Voilà le paradoxe : depuis , nous cherchons une vie intelligente dans l’univers, alors qu’elle existe sous des formes prodigieuses sut Terre, parmi nous, nous nos yeux, mais discrète d’être muette (elle n’a certes pas de logos), et occultée par le naturalisme, qui a confisqué les invites immatérielles des vivants (interactionnelles, communicatives, éthopolitiques) — en partie pour en justifier le traitement extractiviste. Ce que cela pointe, à mes yeux, c’est bien qu’il est temps d’« atterir » : il est temps d’en finir avec le point de vue de Sirius, les rêves d’expansion qui localisent l’enchantement dans l’espace parce que nous avons dû désenchanter la terre comme tissu vivant prodigieux pour la traiter en réserve de fuel nous propulsant aux étoiles, comme la dernière frontière, celle de l’arrachement à notre animalité, à l’humus fantasmé comme sol arriéré sur lequel prendre pied pour monter indéfiniment, s’élever, atteindre l’au-dessus, l’au-delà — comme si nous n’étions pas de ce monde, vieux mythe moderne. Ce sont les gnostiques cathares, les penseurs les plus radicaux d’un arrière-monde plus vrai que celui-là, qui donnent dans notre tradition la figure la plus pure de ce vecteur pulsionnel des modernes. Les Christopolitains (ceux qui appartiennent à la seule vraie Cité, celle du Christ, la cité céleste) disaient, en pointant la terre tout autour : « Nous ne sommes pas de ce monde » — tombés là par hasard, par faute, par malveillance d’un démon.
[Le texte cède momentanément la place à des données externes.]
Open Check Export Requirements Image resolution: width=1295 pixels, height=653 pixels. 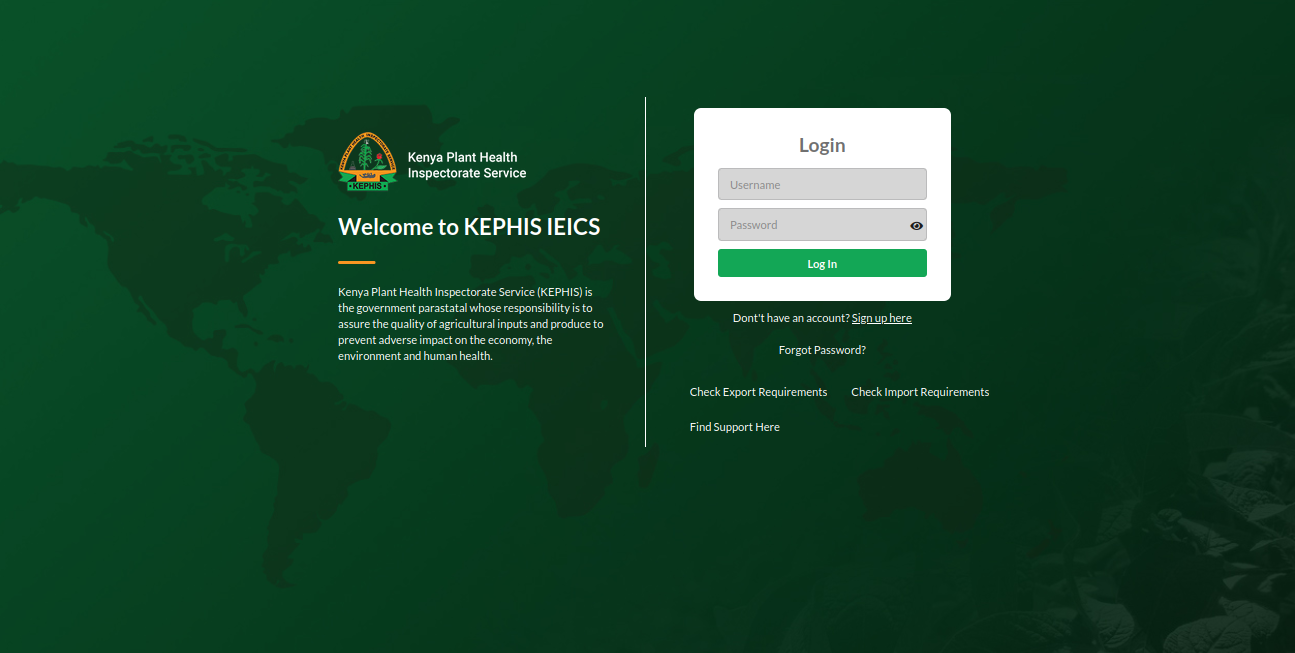[758, 392]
Les modernes ont hérité de cet imaginaire : ils ne sont pas de ce monde, mais de celui de demain (le progrès aura vaincu l’irrationnel de la tradition), de celui au-delà, de celui plus loin, plus haut, plus émancipé de toute cette matière, de toutes ces limites (le nom moderne de ces liens qui nous tissent aux territoires vivants), donc plus vrai. Il y a dans la modernité une théorie des arrière-mondes qui est une part de toxicité.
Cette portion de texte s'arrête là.